**STATED PROBLEM**: Copy out every line of the records below, requests included, and offset each number in the answers by -78. That includes the coordinates and any viewport sizes given there. Leave the pictures out.

——————

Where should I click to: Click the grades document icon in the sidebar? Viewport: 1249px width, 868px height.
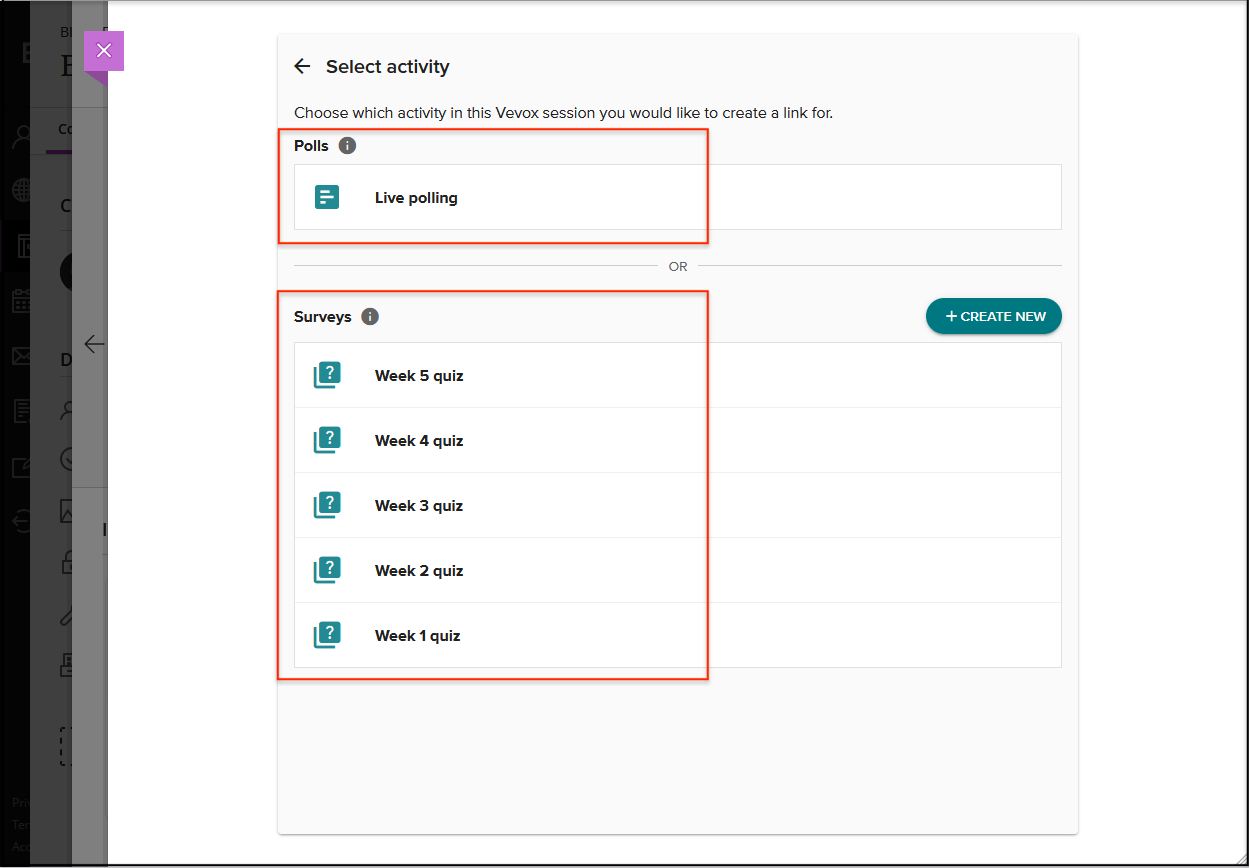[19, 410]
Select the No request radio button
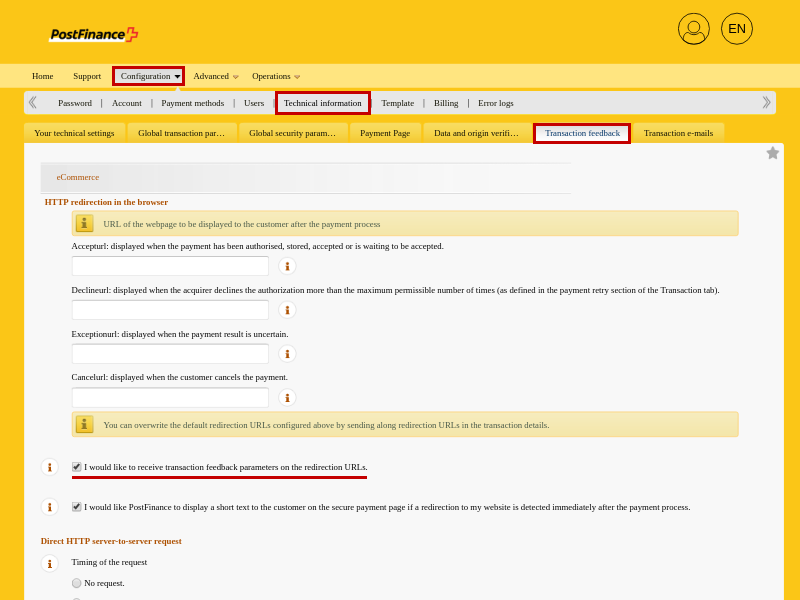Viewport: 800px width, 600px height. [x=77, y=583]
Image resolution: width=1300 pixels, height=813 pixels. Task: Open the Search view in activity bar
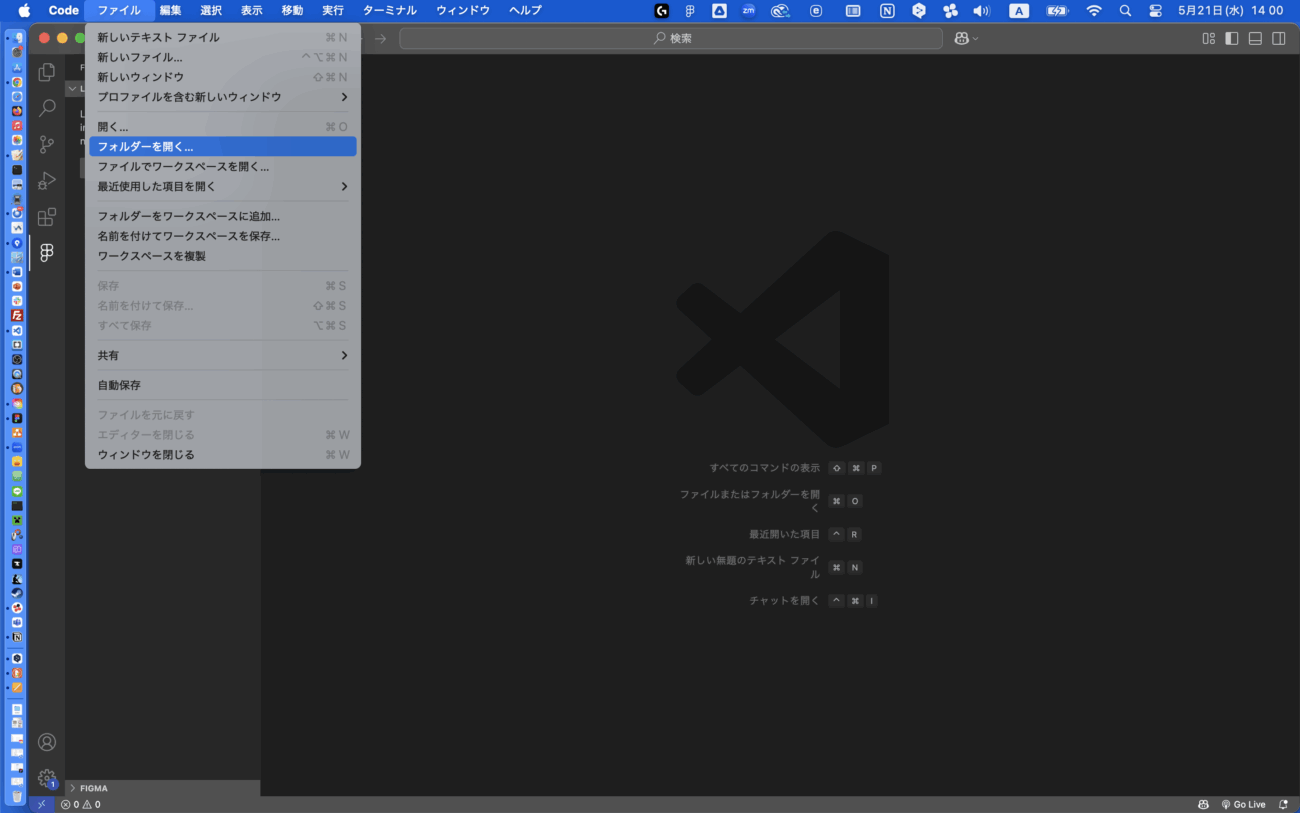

——————

**CORRECT OUTPUT**:
Where should I click to: Click the grades document icon in the sidebar? Viewport: 1249px width, 868px height.
[-59, 332]
Select the No request radio button
Viewport: 722px width, 522px height. [x=-1, y=505]
Image resolution: width=1300 pixels, height=813 pixels. Task: Open the Search view in activity bar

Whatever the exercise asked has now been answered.